在使用 python 迭代列表时修改列表

Modifying a list while iterating over it with python(在使用 python 迭代列表时修改列表)

问题描述

当我想修改原始列表时，我知道要遍历列表的副本.然而，我收到的关于在迭代列表时修改列表有什么问题的唯一解释是它可能导致意想不到的结果".

I know to iterate over a copy of my list when I want to modify the original. However, the only explanation I've ever received on what's wrong with modifying a list while iterating over it is that "it can lead to unexpected results."

考虑以下几点:

lst = ['a', 'b', 'c', 'd', 'e']
for x in lst:
    lst.remove(x)
print(lst)

这是我试图解释在迭代列表时修改列表时实际发生的情况.注意 line2 等价于 for i in range(len(lst)):，并且 len(lst) 每次迭代都会减 1.

Here is my attempt at explaining what actually happens when one modifies a list while iterating over it.

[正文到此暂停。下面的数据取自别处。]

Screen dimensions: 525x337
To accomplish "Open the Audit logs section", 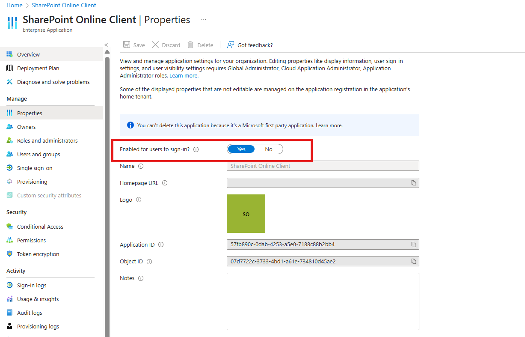I will (x=30, y=312).
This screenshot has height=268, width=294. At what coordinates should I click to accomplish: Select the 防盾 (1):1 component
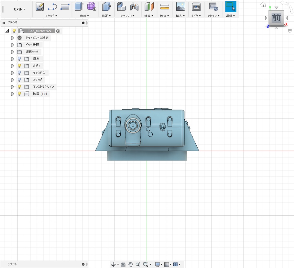point(40,94)
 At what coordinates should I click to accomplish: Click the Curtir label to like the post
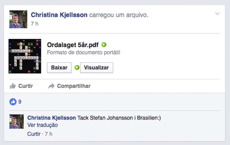(26, 86)
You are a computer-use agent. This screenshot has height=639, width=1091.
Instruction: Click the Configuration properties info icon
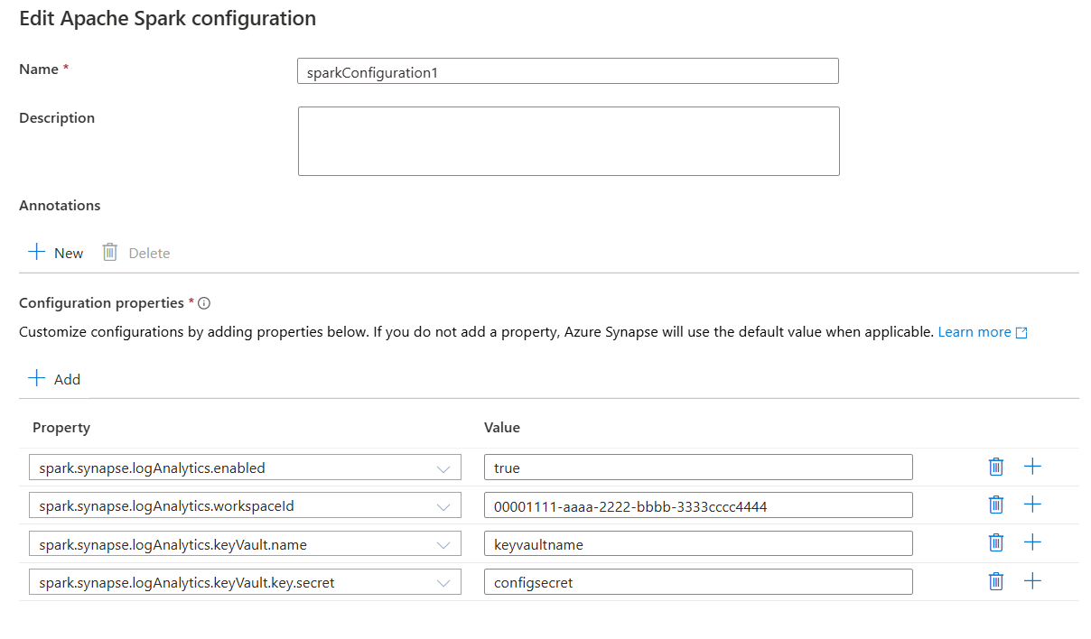204,303
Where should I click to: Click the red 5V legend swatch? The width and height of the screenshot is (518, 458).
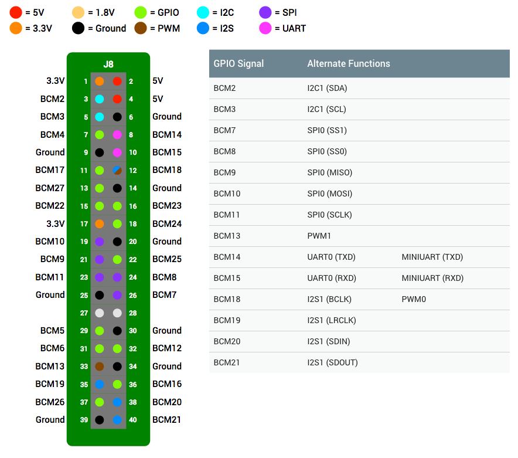(16, 12)
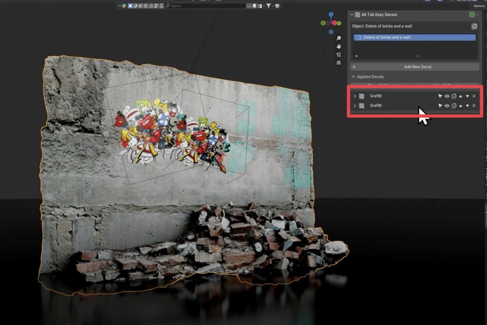Click the Add New Decal button
This screenshot has width=487, height=325.
click(x=417, y=67)
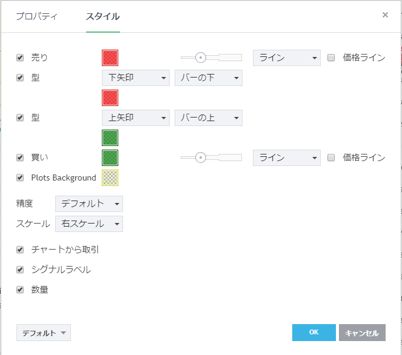Click the green swatch under 上矢印 row
Screen dimensions: 402x355
pos(110,138)
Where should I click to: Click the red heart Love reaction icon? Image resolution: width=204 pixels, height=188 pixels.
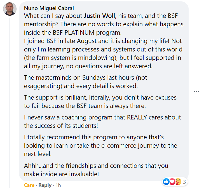[172, 182]
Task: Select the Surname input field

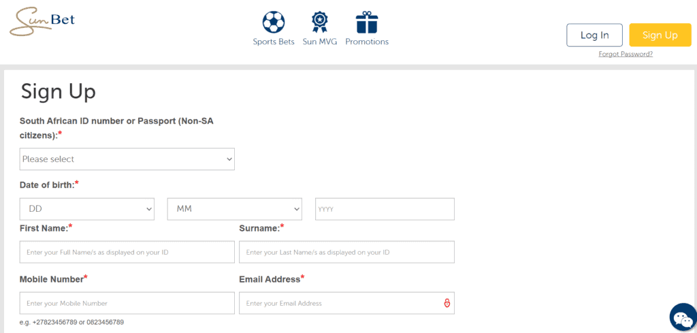Action: tap(346, 252)
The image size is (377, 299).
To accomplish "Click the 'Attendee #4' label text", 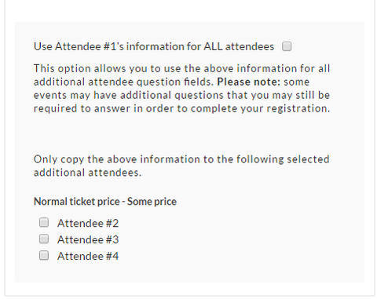I will tap(88, 256).
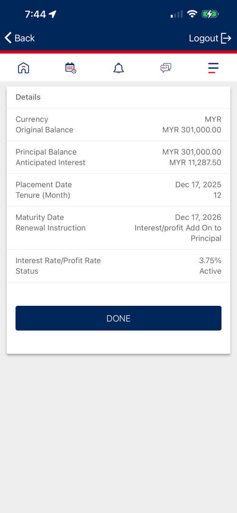This screenshot has height=513, width=237.
Task: Tap the Interest Rate 3.75% value
Action: tap(210, 261)
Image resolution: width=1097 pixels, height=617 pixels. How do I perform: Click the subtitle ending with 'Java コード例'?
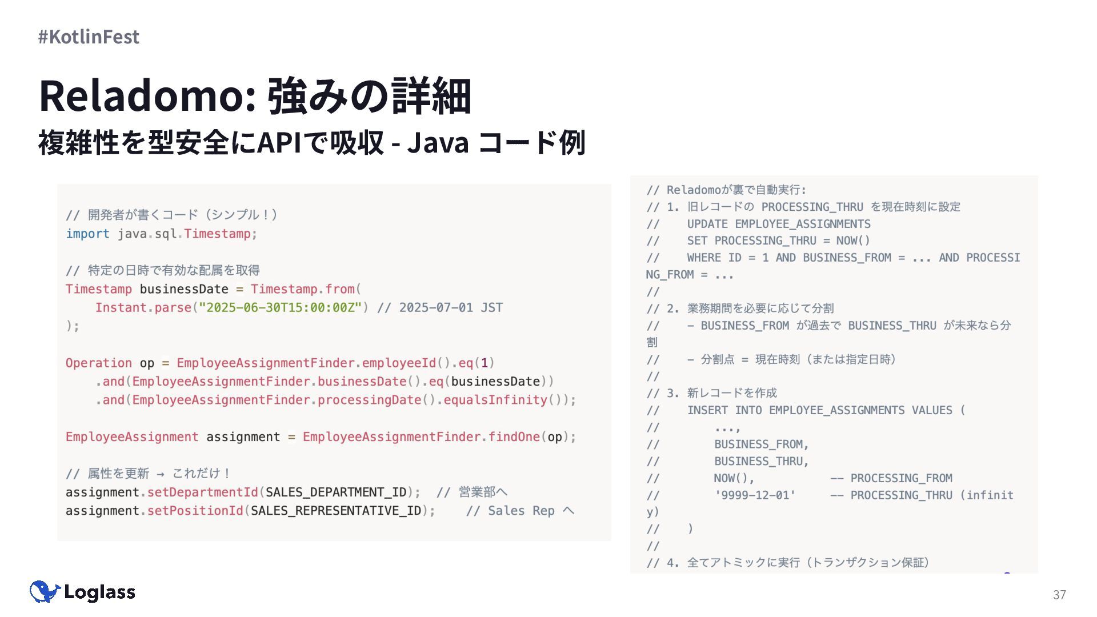click(x=311, y=142)
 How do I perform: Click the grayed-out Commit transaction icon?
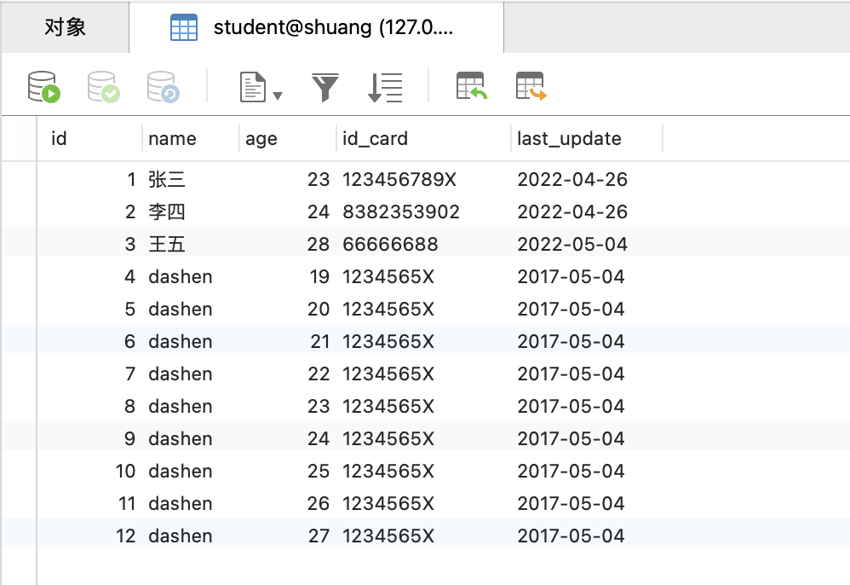103,87
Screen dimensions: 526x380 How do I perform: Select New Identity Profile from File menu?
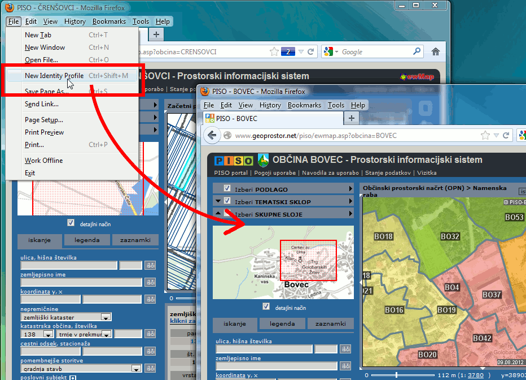pos(54,76)
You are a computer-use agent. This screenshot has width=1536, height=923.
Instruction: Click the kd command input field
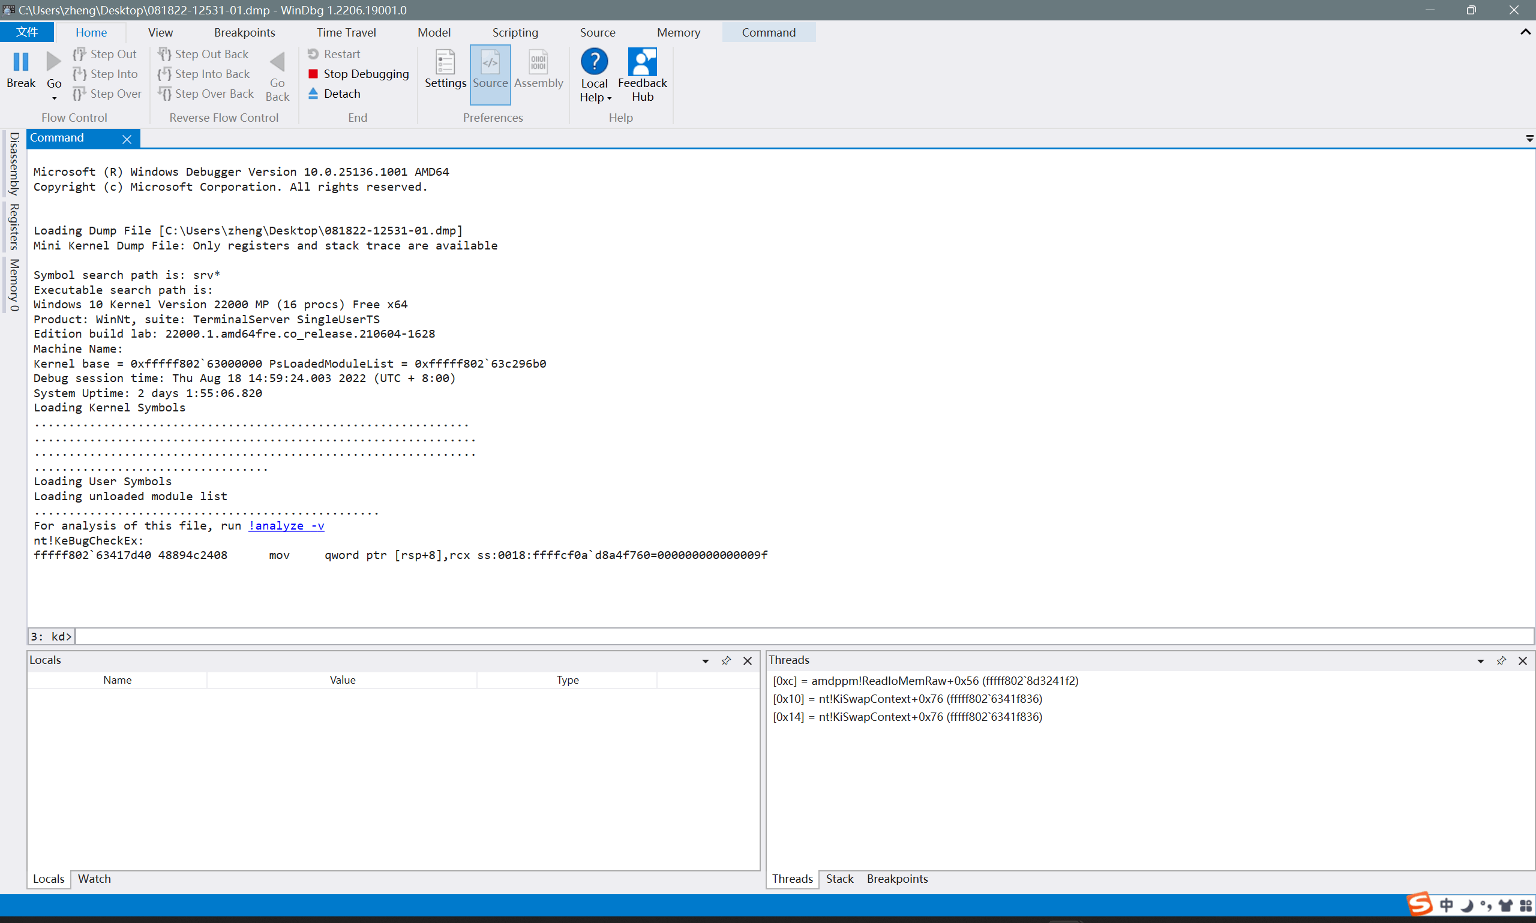coord(803,636)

Note that line2 is equivalent to for i in range(len(lst)):, and that len(lst) decreases by 1 with every iteration.

len(lst) 以 5 开头.

当 i = 0 时，我们有 lst[i] = 'a' 被移除，所以 lst = ['b', 'c','d', 'e'].len(lst) 减少到 4.

When i = 0, we have lst[i] = 'a' being removed, so lst = ['b', 'c', 'd', 'e']. len(lst) decreases to 4.

当 i = 1 时，我们有 lst[i] = 'c' 被移除，所以 lst = ['b', 'd','e']len(lst) 减少到 3.

When i = 1, we have lst[i] = 'c' being removed, so lst = ['b', 'd', 'e'] len(lst) decreases to 3.

当 i = 2 时，我们会移除 lst[i] = 'e'，所以 lst = ['b', 'd'].len(lst) 减少到 2.

When i = 2, we have lst[i] = 'e' being removed, so lst = ['b', 'd']. len(lst) decreases to 2.

这是我认为会引发 IndexError 的地方，因为 i = 2 不在 range(2) 中.然而，程序只是简单地输出 ['b', 'd'].是因为 i 已经赶上"了 len(lst) 吗?另外，到目前为止我的推理是否合理?

This is where I thought an IndexError would be raised, since i = 2 is not in range(2). However, the program simply outputs ['b', 'd']. Is it because i has "caught up" with len(lst)? Also, is my reasoning sound so far?

推荐答案

C实现在listiter_next函数中blob/master/Objects/listobject.c" rel="nofollow noreferrer">listobject.c 相关行是

The C implementation is in the listiter_next function in listobject.c and the pertinent lines are

if (it->it_index < PyList_GET_SIZE(seq)) {
    item = PyList_GET_ITEM(seq, it->it_index);
    ++it->it_index;
    Py_INCREF(item);
    return item;
}

it->it_seq = NULL;
Py_DECREF(seq);
return NULL;

如果对象仍在范围内 (it->it_index < PyList_GET_SIZE(seq))，则迭代器返回一个对象，否则返回 NONE.不管你偏离 1 还是 100 万，这都不是错误.

The iterator returns an object if its still in range (it->it_index < PyList_GET_SIZE(seq)) and returns NONE otherwise. It doesn't matter if you are off by 1 or a million, its not an error.

这样做的一般原因是迭代器和可迭代对象可以在多个地方使用(考虑在 for 循环中读取的文件对象).外循环不应该仅仅因为没有事情要做就因为 IndexError 而崩溃.更改您正在迭代的对象并不违法或本质上愚蠢"，只是您需要知道您的行为的后果.

The general reason for doing things this way is that iterators and iterables can be consumed in multiple places (consider a file object that is read inside a for loop). An outer loop shouldn't crash with an IndexError just because its run out of things to do. Its not illegal or inherently "stupid" to change an object you are iterating, its just that you need to know the consequences of your actions.

这篇关于在使用 python 迭代列表时修改列表的文章就介绍到这了，希望我们推荐的答案对大家有所帮助，也希望大家多多支持编程学习网！